Moulding the role into my own
Over the next few months, I began to learn more, revelling in every little quirk of the job. I met everyone on the Brand and Marketing team and their help has made my transition so much smoother. I love seeing how everyone works together as vital parts of the same SME-orientated machine.
My job includes interviewing business owners and telling their small business stories, as well as taking care of social media posts on Twitter, Facebook, LinkedIn and Instagram. I also help out with CRM - writing targeted emails to keep customers engaged with the brand - help produce content ideas with the rest of the team, and write up guides and blogs for the website.
But I've found it’s the kind of job that really lets you mould it into what you want and the team encourages you to be as creative as you can, so my duties are not limited to that list.
Already, I've found my time at Bionic to be incredibly rewarding and love how each day is never the same.

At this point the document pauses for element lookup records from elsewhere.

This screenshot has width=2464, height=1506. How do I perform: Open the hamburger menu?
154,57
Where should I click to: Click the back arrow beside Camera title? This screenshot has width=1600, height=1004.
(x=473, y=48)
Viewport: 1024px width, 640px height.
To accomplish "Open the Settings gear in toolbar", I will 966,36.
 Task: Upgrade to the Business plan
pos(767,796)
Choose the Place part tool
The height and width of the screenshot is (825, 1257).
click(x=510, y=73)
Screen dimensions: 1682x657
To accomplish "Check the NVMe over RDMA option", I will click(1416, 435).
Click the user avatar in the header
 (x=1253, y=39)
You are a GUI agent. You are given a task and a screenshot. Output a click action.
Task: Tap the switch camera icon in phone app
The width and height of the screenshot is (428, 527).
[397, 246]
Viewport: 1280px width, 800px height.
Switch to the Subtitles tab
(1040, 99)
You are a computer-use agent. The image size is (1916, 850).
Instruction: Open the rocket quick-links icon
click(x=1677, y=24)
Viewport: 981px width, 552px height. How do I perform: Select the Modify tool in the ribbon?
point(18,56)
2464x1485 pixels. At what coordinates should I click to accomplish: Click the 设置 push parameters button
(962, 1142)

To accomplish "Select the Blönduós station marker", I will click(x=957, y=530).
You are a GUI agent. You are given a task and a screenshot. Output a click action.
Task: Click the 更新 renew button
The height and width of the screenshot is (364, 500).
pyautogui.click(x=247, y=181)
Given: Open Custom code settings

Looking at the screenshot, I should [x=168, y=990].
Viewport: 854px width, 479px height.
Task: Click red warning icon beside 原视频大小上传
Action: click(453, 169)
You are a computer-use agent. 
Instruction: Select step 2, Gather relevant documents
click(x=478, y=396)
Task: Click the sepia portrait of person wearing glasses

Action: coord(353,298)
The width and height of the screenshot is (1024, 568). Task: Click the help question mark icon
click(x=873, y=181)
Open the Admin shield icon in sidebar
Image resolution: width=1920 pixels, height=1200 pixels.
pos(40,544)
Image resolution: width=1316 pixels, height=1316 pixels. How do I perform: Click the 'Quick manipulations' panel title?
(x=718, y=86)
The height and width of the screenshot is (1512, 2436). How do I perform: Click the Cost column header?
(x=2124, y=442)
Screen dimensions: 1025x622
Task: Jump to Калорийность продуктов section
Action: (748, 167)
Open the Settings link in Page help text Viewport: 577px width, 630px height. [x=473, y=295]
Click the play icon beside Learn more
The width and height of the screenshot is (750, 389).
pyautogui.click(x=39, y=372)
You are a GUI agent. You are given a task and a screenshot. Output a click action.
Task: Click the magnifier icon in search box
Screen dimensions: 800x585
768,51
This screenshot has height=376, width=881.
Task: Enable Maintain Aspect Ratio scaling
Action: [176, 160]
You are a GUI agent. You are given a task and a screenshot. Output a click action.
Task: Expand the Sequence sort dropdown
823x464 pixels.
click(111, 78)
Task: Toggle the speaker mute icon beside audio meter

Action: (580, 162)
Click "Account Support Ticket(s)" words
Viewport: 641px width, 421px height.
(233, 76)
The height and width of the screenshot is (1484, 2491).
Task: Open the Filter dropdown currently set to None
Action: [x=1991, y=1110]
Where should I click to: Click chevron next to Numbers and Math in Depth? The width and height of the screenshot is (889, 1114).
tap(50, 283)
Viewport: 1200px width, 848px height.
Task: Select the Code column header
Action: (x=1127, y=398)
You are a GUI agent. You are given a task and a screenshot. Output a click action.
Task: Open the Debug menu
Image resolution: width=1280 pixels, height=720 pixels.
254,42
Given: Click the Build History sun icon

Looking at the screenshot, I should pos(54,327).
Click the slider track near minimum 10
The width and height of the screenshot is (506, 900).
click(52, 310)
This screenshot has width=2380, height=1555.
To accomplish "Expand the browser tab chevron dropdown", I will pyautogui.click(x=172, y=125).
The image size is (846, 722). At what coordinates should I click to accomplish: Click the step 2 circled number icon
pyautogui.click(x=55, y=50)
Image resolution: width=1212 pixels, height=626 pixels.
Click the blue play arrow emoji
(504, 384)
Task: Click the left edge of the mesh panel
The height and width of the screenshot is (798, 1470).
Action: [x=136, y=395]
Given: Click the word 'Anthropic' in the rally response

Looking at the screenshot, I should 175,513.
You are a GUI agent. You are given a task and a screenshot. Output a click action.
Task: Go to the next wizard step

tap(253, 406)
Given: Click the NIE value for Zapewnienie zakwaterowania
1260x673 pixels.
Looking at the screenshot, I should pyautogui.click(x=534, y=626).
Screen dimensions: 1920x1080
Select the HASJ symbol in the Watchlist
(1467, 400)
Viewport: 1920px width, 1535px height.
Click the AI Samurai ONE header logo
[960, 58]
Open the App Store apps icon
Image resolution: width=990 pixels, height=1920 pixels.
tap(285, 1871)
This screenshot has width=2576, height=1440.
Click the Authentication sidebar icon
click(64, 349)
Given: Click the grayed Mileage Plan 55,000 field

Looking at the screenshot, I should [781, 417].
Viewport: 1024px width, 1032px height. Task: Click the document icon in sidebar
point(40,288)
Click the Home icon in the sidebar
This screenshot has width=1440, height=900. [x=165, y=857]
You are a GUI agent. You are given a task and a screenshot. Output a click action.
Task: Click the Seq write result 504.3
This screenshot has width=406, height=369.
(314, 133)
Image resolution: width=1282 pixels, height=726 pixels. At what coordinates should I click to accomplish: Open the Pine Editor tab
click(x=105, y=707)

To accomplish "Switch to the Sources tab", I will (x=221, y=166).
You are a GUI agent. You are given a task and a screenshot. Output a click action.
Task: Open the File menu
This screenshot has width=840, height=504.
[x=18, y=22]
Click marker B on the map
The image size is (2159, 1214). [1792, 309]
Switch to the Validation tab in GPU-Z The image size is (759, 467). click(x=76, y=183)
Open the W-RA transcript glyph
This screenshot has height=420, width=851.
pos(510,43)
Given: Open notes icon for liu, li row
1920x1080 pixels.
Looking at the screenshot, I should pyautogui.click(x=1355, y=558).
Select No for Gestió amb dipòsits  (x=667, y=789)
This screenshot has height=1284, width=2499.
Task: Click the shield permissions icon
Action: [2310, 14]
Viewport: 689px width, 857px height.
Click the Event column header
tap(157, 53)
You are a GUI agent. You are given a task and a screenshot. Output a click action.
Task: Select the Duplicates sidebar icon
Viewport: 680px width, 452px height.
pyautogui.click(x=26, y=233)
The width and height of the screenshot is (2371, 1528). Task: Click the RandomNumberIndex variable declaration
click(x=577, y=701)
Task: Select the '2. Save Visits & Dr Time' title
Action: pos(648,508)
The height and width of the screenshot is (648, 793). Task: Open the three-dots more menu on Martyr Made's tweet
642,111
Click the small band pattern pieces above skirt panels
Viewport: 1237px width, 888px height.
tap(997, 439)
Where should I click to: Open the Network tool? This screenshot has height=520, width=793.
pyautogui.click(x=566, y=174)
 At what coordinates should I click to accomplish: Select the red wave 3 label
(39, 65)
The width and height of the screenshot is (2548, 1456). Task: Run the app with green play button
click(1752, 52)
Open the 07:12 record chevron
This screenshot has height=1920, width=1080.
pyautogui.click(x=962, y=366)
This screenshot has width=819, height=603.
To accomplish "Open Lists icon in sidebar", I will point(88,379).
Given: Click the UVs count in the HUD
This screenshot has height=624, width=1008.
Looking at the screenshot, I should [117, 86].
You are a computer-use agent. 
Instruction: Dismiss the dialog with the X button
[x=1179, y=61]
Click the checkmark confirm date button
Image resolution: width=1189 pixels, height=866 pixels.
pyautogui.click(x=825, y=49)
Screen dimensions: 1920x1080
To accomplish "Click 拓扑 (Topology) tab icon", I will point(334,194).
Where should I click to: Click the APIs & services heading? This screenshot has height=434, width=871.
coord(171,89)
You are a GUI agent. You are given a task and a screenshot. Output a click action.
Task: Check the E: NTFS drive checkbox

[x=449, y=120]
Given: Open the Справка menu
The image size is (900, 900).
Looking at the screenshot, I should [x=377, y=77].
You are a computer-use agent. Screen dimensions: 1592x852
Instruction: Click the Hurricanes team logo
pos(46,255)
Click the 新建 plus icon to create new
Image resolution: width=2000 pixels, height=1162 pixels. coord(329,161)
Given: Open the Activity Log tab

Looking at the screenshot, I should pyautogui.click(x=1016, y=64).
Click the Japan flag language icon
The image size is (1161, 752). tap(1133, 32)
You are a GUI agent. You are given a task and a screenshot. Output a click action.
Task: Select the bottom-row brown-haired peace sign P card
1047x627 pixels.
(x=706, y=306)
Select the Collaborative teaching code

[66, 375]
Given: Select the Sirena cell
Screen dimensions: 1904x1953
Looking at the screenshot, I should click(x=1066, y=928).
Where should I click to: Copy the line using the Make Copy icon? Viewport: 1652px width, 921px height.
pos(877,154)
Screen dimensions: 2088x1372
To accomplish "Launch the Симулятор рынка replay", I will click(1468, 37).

I enjoy learning new things and I'm constantly developing my skills; discovering the importance of SEO, writing engaging subject lines for customer emails or getting the hang of our publishing system, the role is constantly shifting and shaping itself into something I’m proud to be a part of each day.
The most exciting part of the job is getting to speak to so many interesting people though, and that’s what drew me towards a career in journalism in the first place.
I’ve told the stories of every SME from catering companies to coffee shop owners, from label makers to holistic therapy practitioners.
Covid caused a creativity spike and I've been able to speak to tarot readers, bakers, florists, graphic designers, back garden barbers and everything in between.
I’m looking forward to seeing how my role can further morph and develop as I continue to tell some fantastically inspirational SME stories.